*** Exercise text Section Begins ***
Subsection (k) imposes a duty of confidentiality upon all neutrals who act pursuant to the rule. Like the analogous provision of the Maine Code of Professional Responsibility, the rule prohibits, with certain exceptions, disclosure in any private or public context. Cf. M. Bar R. 3.6(h). The purpose of the rule is to encourage candid and complete discussions that will enable neutrals to achieve the goals of the process in which they are involved. The permitted disclosures are those necessary to the process itself, for project research, or for compliance with law, or that a neutral may make to disclose evidence of abuse or neglect of any protected person or to prevent future criminal conduct. It is anticipated that Rule 16(B)(k)(iv), authorizing a disclosure pursuant to court order, will be utilized only after the court finds that the need for disclosure substantially outweighs the importance of the state’s policy favoring the protection of confidentiality of settlement discussions such as the ADR conference.
Subsection (l) provides a variety of sanctions that the court may impose on parties or counsel who fail to comply with the express terms of the rule and orders issued thereunder. Specifically, the rule focuses on appearance at the dispute resolution conference. Other matters subject to sanction are requirements of the rule pertaining to filings and other deadlines. There is no sanction for failure to participate appropriately in a conference or proceeding. Standards for determination of the appropriate level of participation would be difficult to articulate and apply, and enforcement would raise serious problems of confidentiality. The range of sanctions available under the rule is intended to give the court flexible power both to penalize noncompliance and to serve the interests of other parties and the court in bringing an action to a fair and just resolution. The rule expressly provides that payment of costs incurred may be awarded as a sanction, in addition to whatever procedural remedies may be appropriate.
*** Exercise text Section Ends ***
*** The data Section Begins ***
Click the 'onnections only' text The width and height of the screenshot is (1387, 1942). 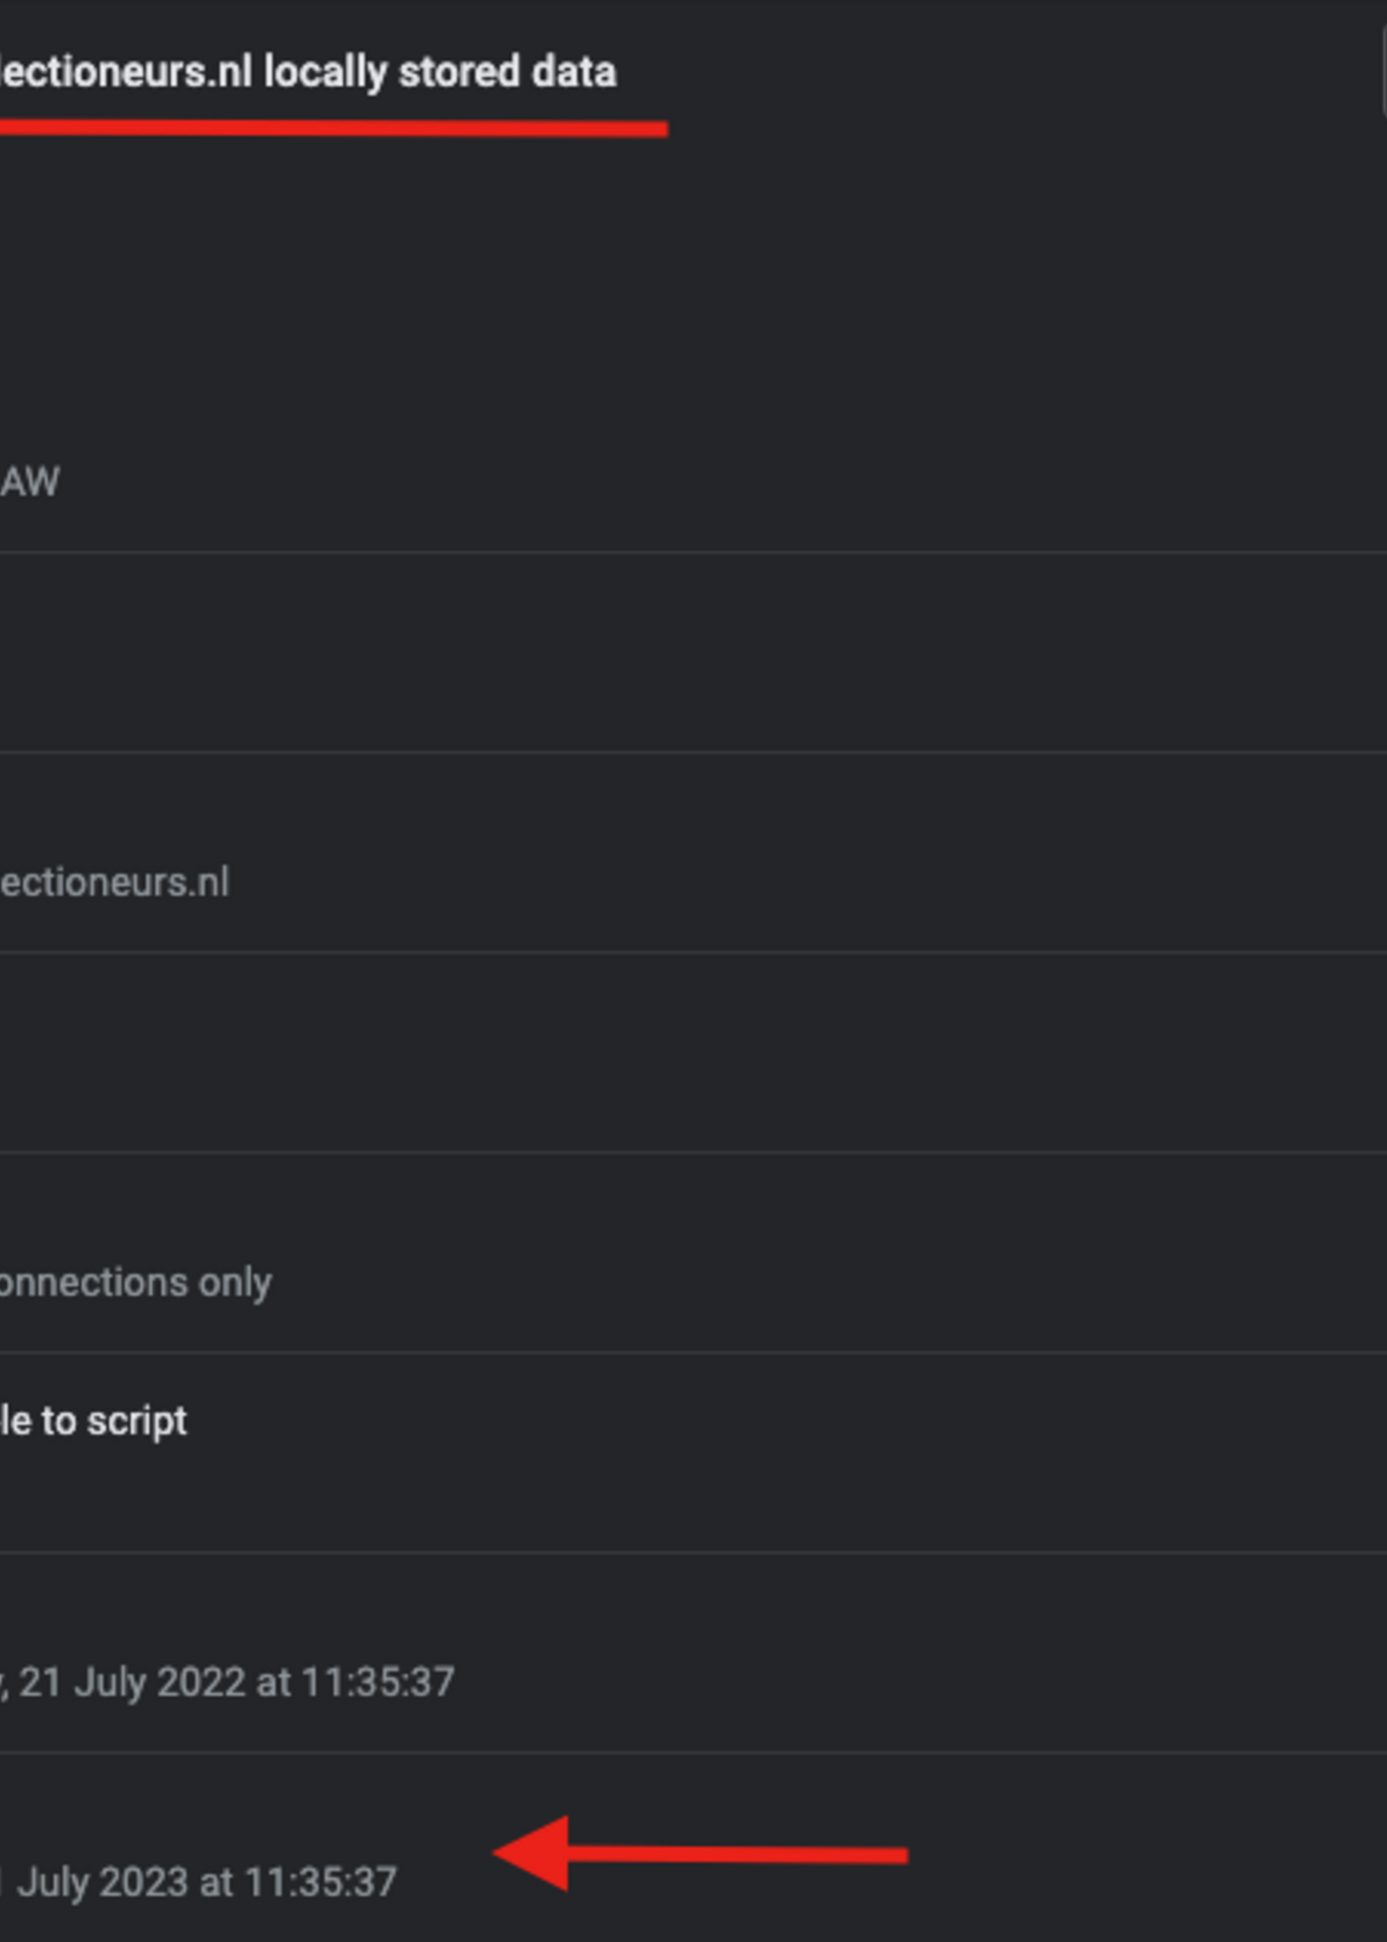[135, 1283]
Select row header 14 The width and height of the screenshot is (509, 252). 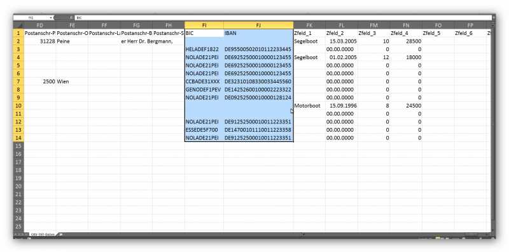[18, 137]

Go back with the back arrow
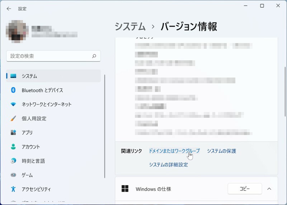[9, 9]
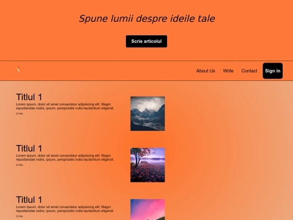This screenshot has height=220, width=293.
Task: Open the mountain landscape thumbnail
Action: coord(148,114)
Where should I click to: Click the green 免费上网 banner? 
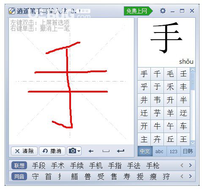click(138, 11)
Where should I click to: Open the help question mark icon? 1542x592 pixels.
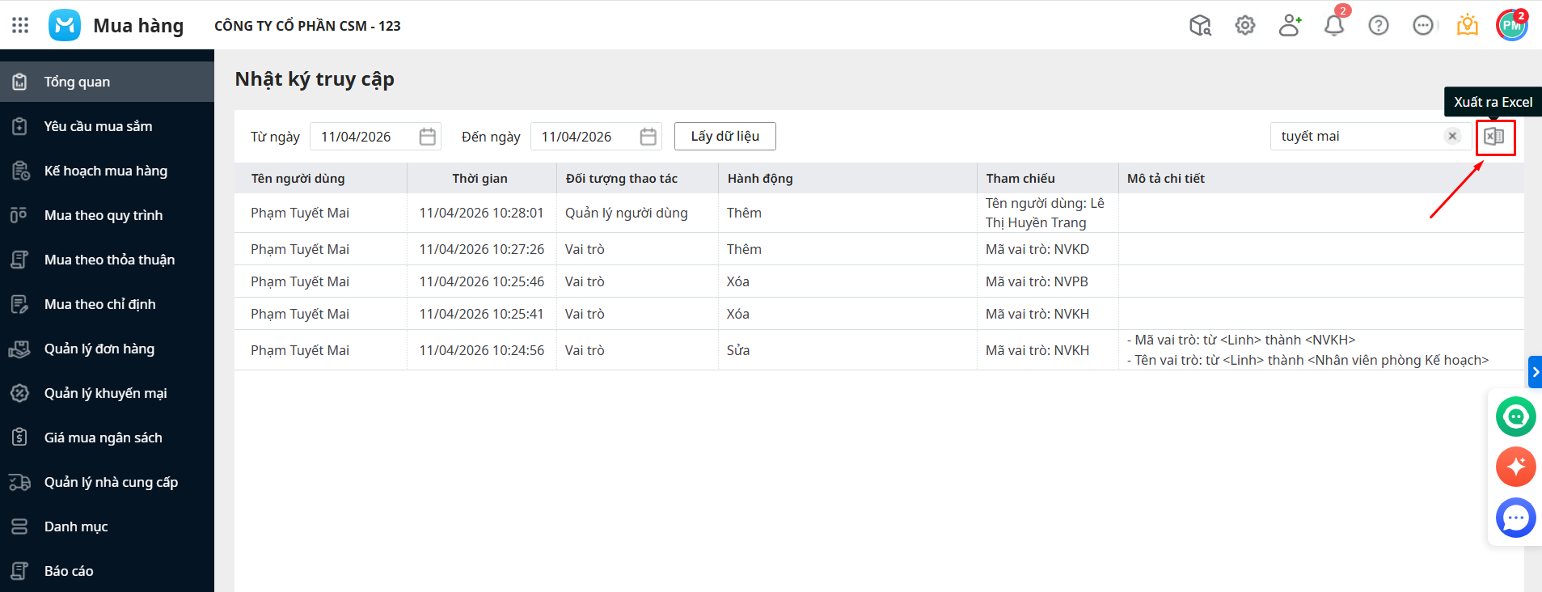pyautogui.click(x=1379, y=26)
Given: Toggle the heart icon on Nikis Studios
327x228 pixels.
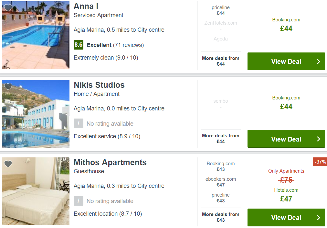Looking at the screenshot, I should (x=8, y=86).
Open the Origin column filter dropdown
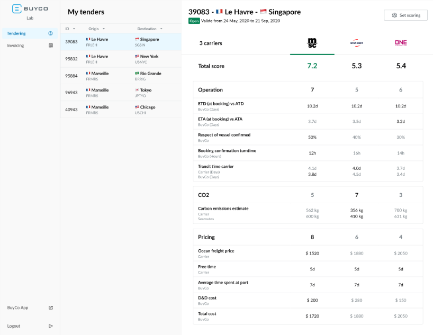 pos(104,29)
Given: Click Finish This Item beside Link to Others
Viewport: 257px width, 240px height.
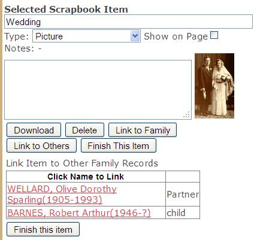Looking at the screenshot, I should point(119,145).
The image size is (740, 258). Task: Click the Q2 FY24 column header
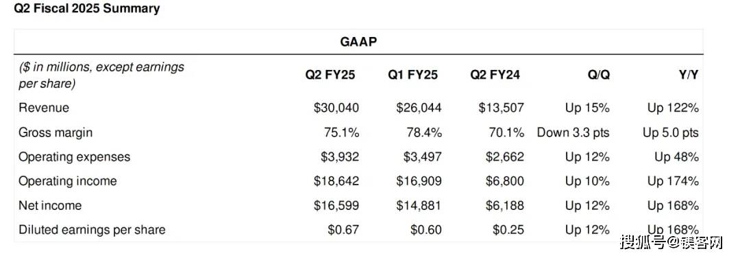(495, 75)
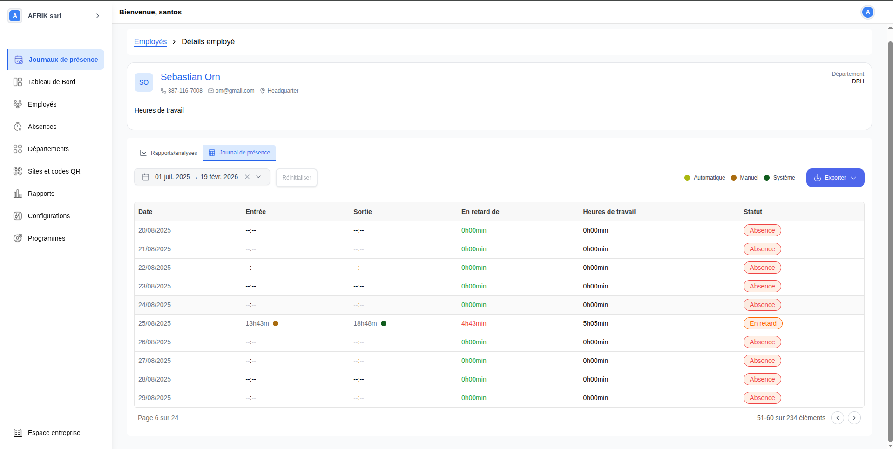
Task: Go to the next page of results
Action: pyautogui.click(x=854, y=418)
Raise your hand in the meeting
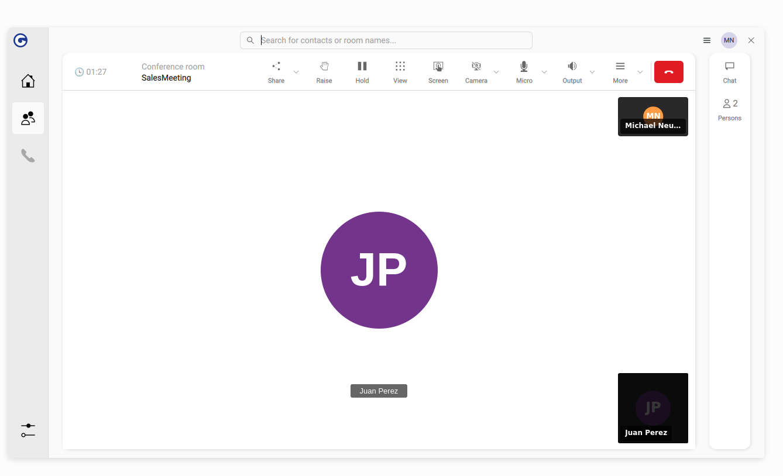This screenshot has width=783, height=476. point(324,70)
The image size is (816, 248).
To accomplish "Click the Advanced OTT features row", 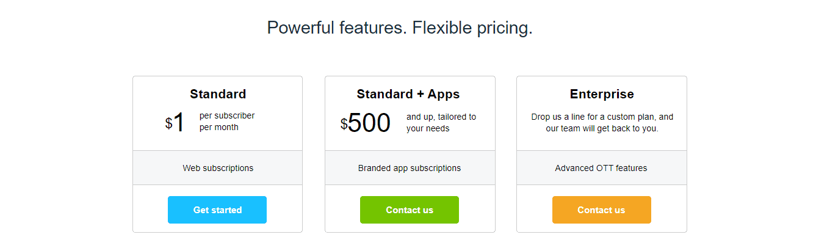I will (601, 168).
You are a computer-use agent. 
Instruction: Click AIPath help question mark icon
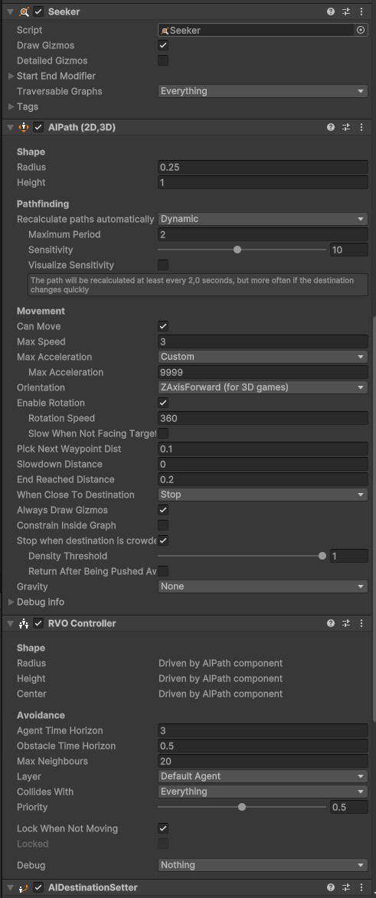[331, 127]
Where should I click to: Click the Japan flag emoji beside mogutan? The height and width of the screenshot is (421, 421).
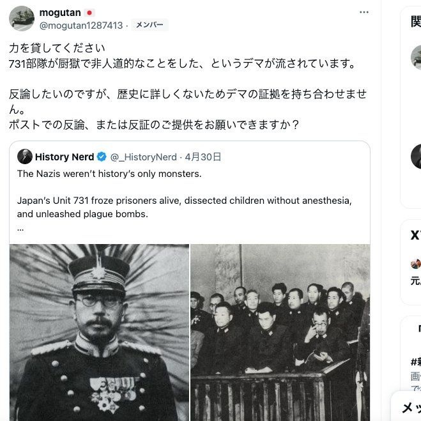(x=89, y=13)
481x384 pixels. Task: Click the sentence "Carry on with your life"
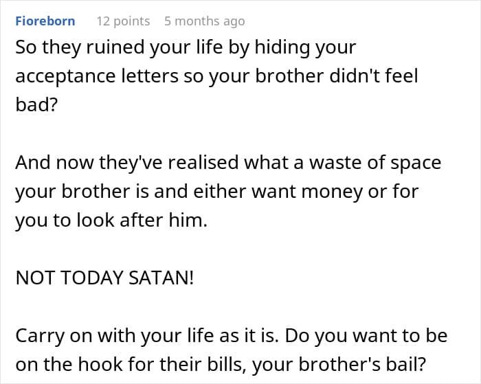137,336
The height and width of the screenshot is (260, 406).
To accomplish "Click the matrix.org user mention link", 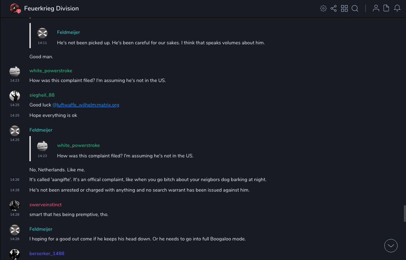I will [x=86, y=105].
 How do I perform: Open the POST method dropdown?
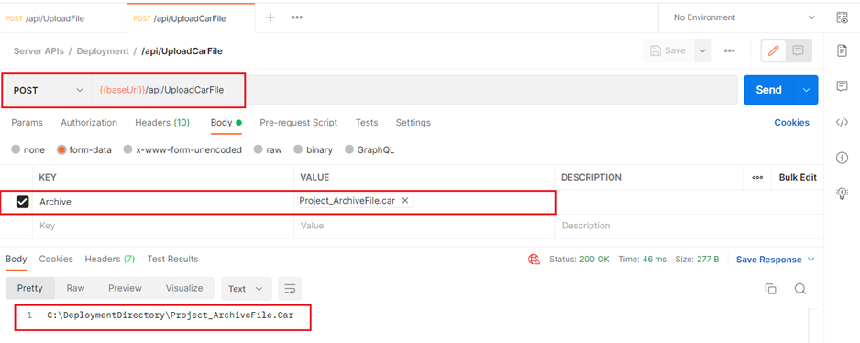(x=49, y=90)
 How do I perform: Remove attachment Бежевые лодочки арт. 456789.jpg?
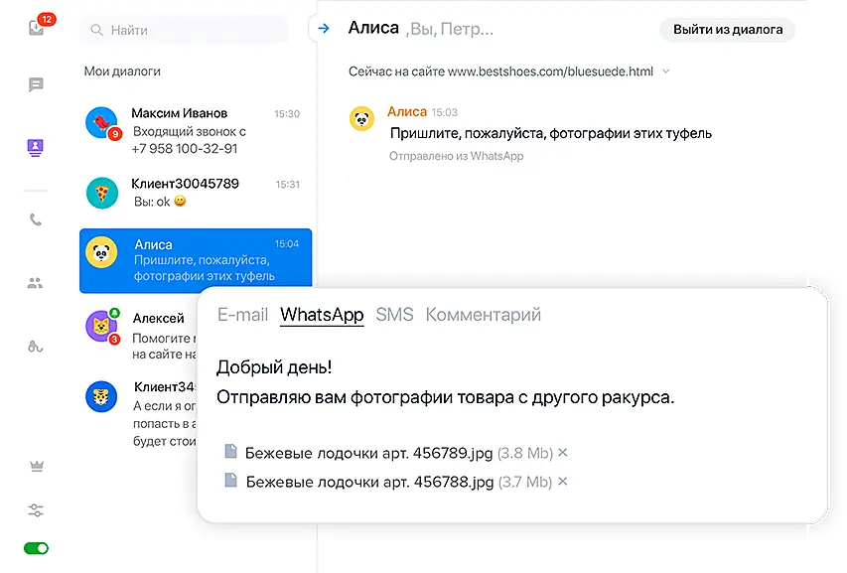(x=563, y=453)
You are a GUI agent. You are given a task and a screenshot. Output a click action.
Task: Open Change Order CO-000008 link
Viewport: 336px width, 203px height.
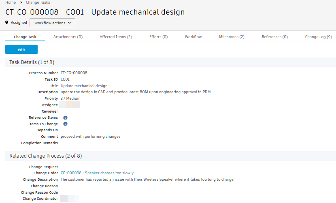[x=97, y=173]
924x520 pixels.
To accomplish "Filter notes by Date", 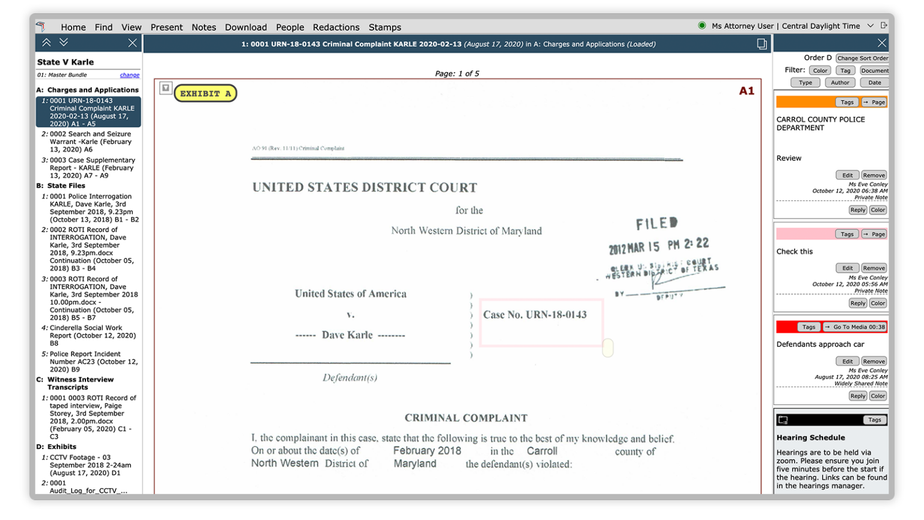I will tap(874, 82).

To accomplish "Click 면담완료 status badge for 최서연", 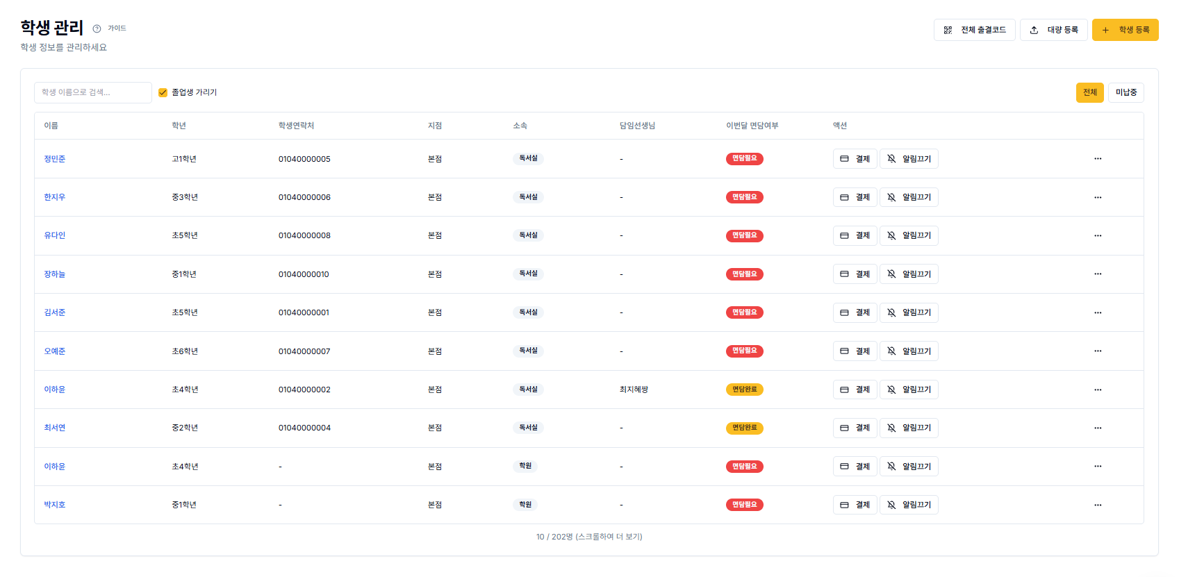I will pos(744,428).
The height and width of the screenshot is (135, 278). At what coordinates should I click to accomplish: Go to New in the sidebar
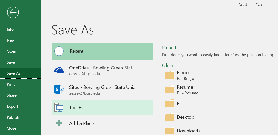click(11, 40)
*** The data Section Ends ***
-- Study questions --
(a) The sentence in the rule commentary that begins "The permitted disclosures are" names several kinds of disclosure a neutral may make. List every kind it names.
(b) Answer these questions from the rule commentary, one line each:
(i) What does subsection (k) impose, and on whom?
(ii) Does the rule provide any sanction for failure to participate appropriately in a conference or proceeding?
(iii) Besides procedural remedies, what does the rule expressly say may be awarded as a sanction?

-- Results for the exercise --
(a)
- Disclosures necessary to the process itself
- Disclosures for project research
- Disclosures for compliance with law
- Disclosures of evidence of abuse or neglect of any protected person
- Disclosures to prevent future criminal conduct

(b)
(i) A duty of confidentiality on all neutrals who act pursuant to the rule.
(ii) No, there is no sanction for it.
(iii) Payment of costs incurred.